THE EXERCISE — Copy out every line below that contains the word "beside".
::: PROVIDED ENTRIES
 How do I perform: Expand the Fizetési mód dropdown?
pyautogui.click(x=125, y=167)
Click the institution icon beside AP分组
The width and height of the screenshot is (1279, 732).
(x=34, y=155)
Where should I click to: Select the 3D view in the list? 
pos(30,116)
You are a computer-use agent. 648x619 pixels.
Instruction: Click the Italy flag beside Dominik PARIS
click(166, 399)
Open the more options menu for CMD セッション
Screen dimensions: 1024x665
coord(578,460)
::::::
::: PROVIDED ENTRIES
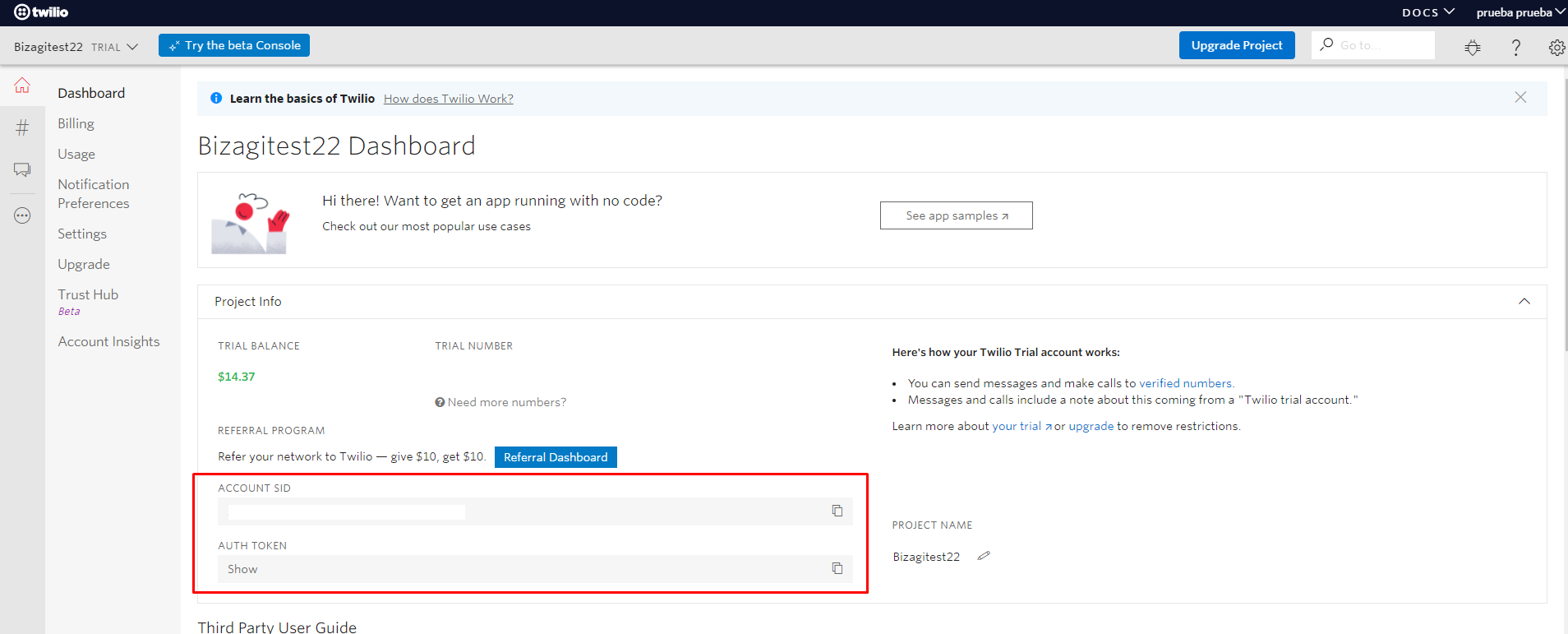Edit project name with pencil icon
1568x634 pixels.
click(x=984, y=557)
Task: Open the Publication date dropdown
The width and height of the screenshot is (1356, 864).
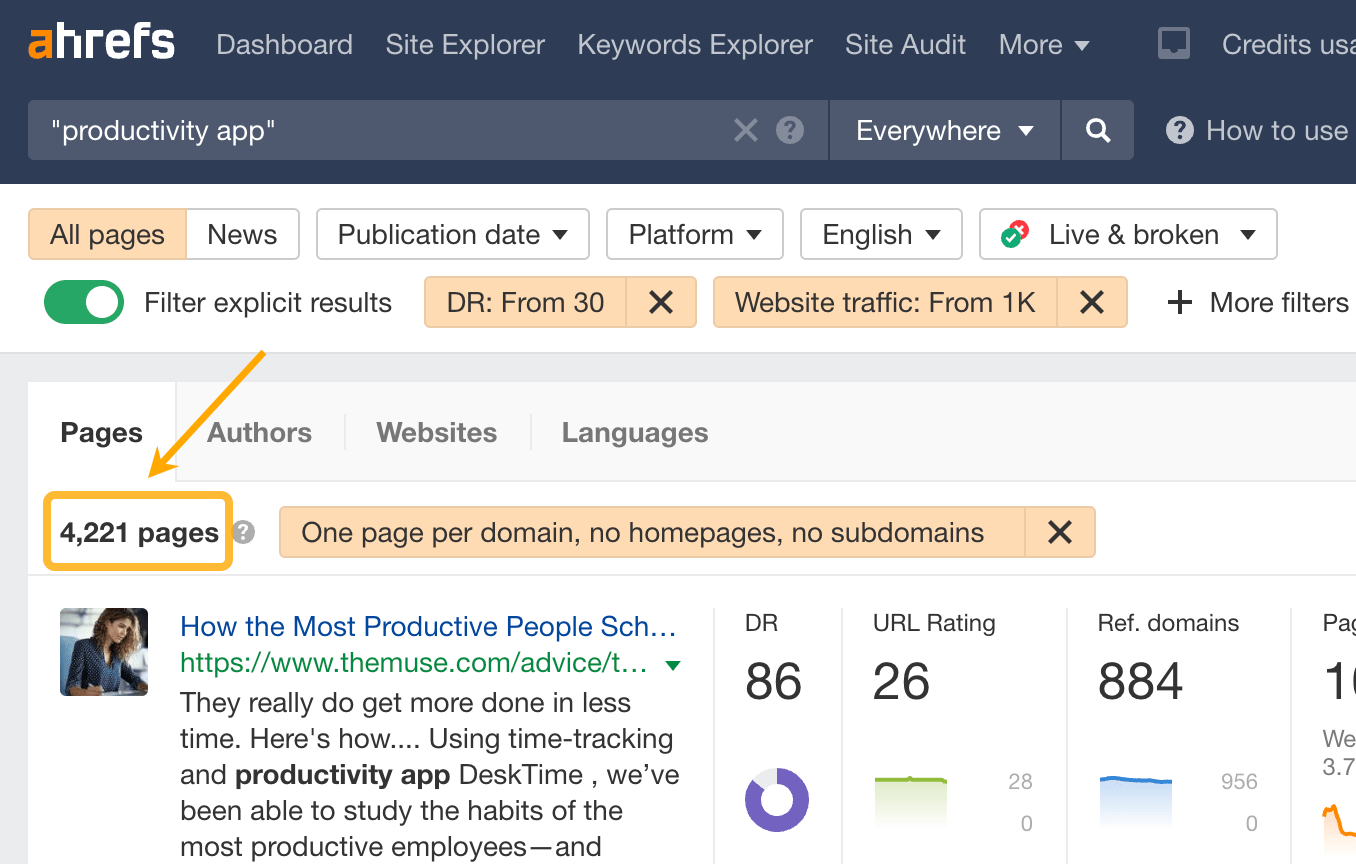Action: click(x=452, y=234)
::::::
EXPECTED ANSWER —
Click the institution icon beside AP分组
Instruction: Click the Italy flag beside Dominik PARIS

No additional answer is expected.